→ TASK TO CARRY OUT: Duplicate every row below word for word, leaving out the pictures.

:: INPUT RECORDS

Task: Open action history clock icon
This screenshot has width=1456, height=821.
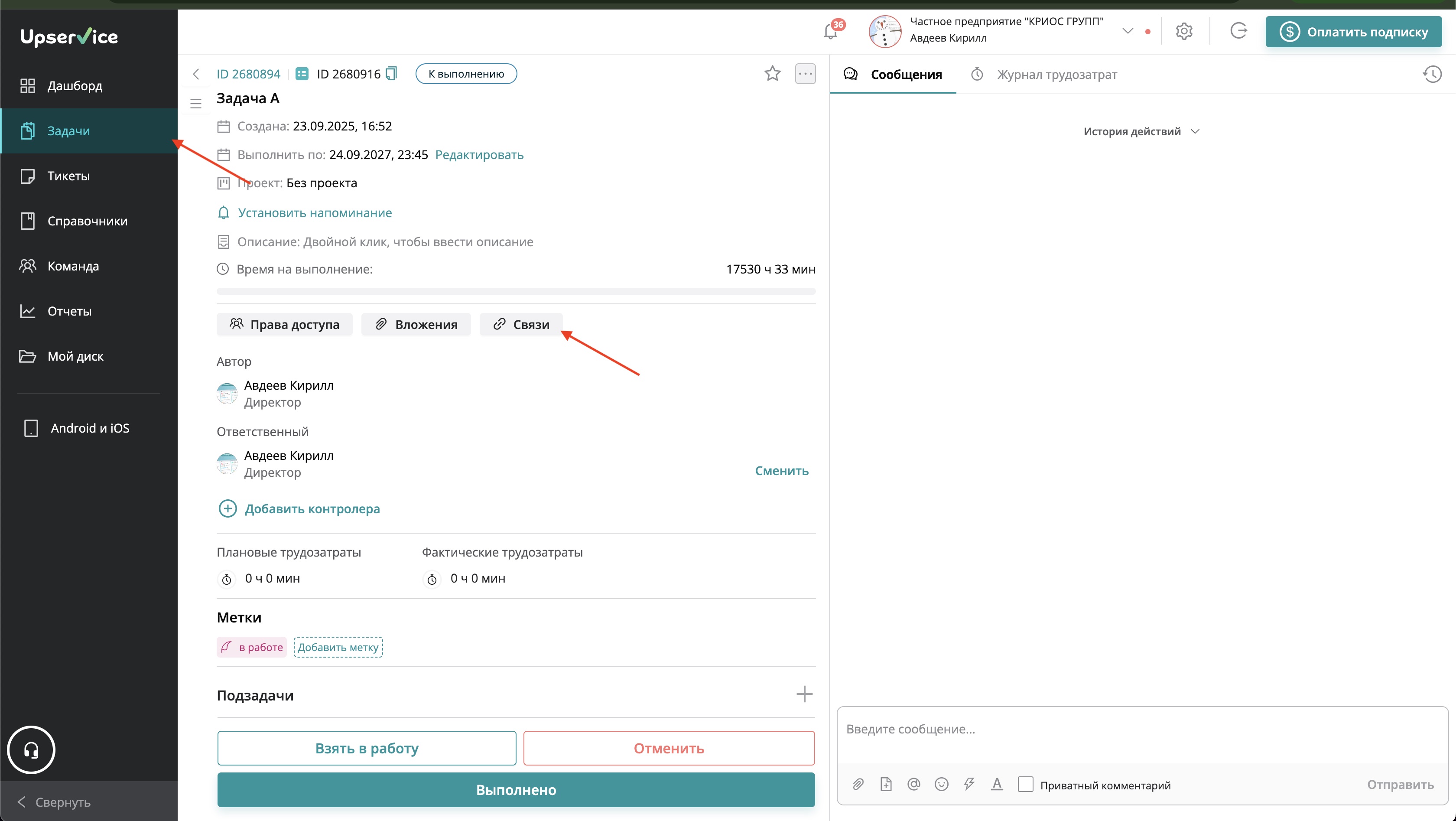Action: tap(1432, 74)
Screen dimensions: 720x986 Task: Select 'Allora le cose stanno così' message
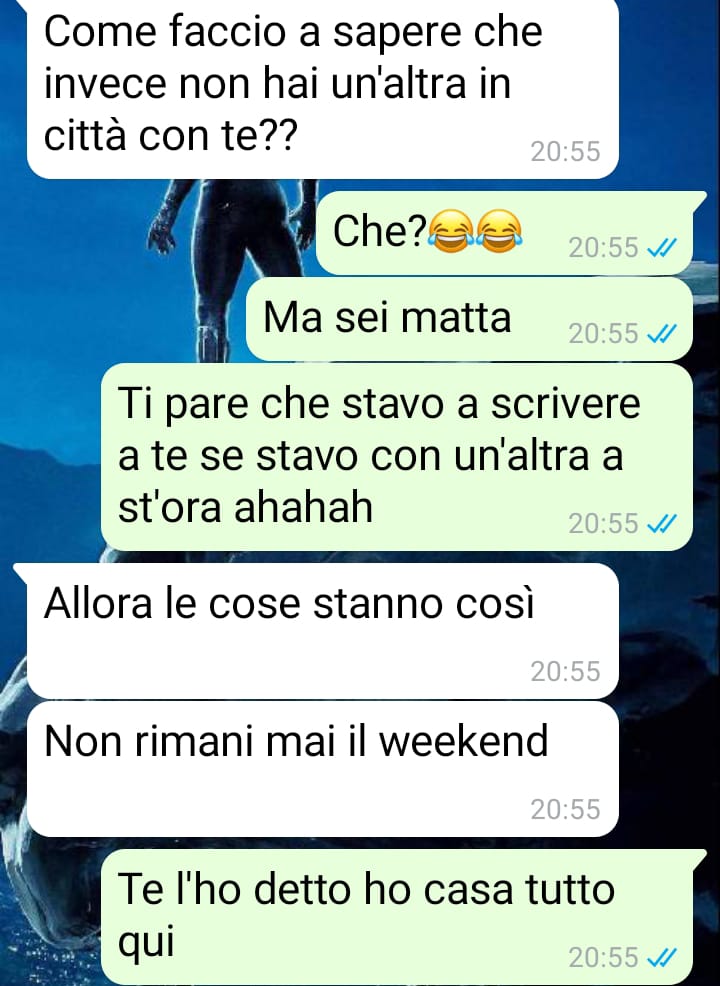(x=323, y=631)
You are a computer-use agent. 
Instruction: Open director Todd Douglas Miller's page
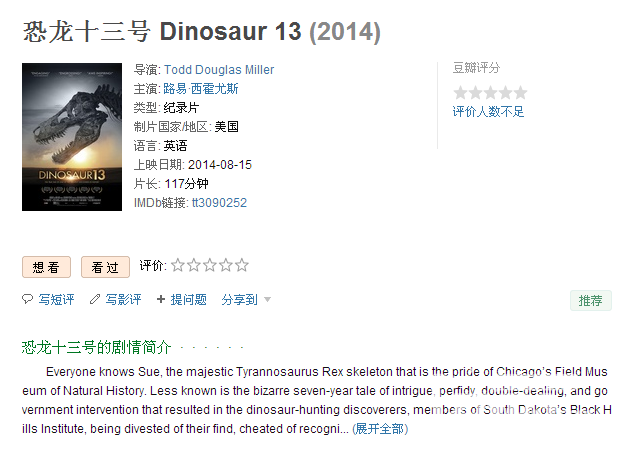pos(219,70)
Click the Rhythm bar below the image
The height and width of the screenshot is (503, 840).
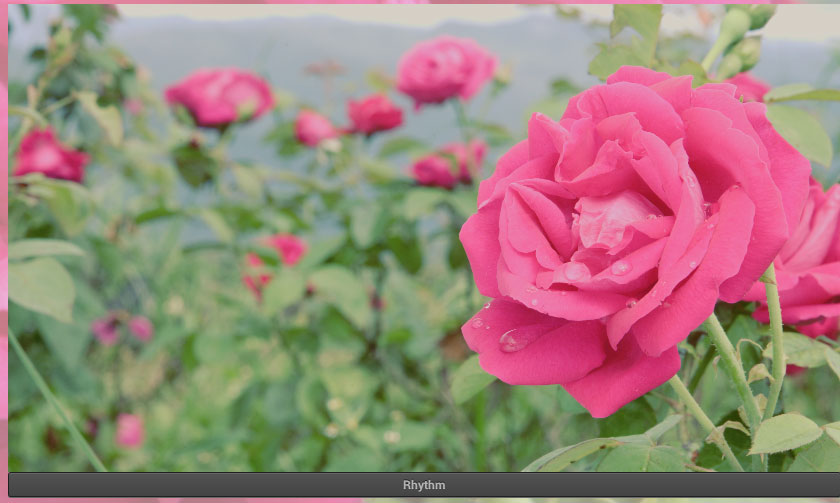424,485
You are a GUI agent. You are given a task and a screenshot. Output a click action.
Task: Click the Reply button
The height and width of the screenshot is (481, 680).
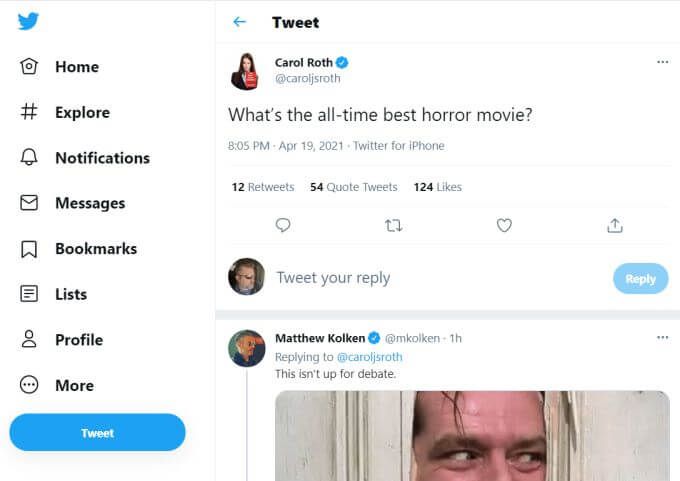coord(641,278)
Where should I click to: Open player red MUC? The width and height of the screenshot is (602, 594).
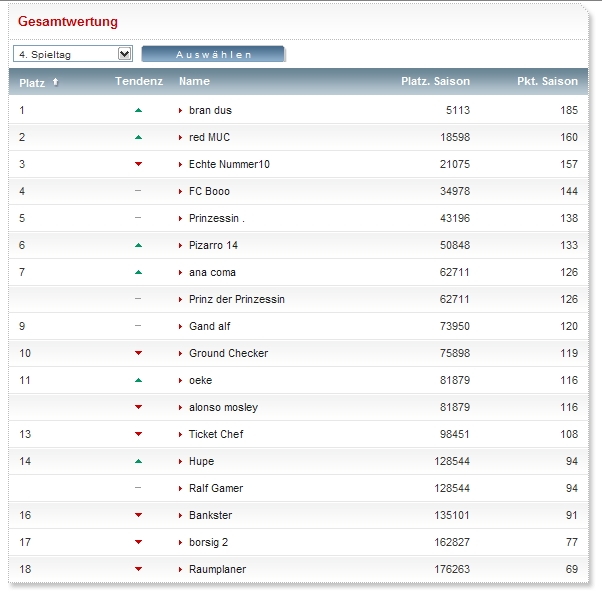click(209, 137)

::::

→ WRITTEN RESPONSE:
Task: Open action history clock icon
This screenshot has width=1456, height=821.
Action: tap(1432, 74)
Screen dimensions: 720x986 Task: Select 'Allora le cose stanno così' message
(x=323, y=631)
You are a computer-use agent. 
Instruction: Open director Todd Douglas Miller's page
pos(219,70)
Click the Rhythm bar below the image
The height and width of the screenshot is (503, 840).
424,485
You are a GUI agent. You are given a task and a screenshot. Output a click action.
Task: Click the Reply button
The height and width of the screenshot is (481, 680).
coord(641,278)
Where should I click to: Open player red MUC? The width and height of the screenshot is (602, 594).
click(209, 137)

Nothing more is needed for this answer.